TASK BRIEF:
To complete the exercise, repeat every record exactly as it stands.

(Stored dataset items)
***
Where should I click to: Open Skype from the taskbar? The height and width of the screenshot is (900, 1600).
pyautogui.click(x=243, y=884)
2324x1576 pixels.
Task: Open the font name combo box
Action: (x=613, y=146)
***
PROBLEM SOLUTION:
Where should I click to: Open Skype from the taskbar? The height and width of the screenshot is (900, 1600).
pyautogui.click(x=243, y=884)
2324x1576 pixels.
Task: Open the font name combo box
Action: (x=613, y=146)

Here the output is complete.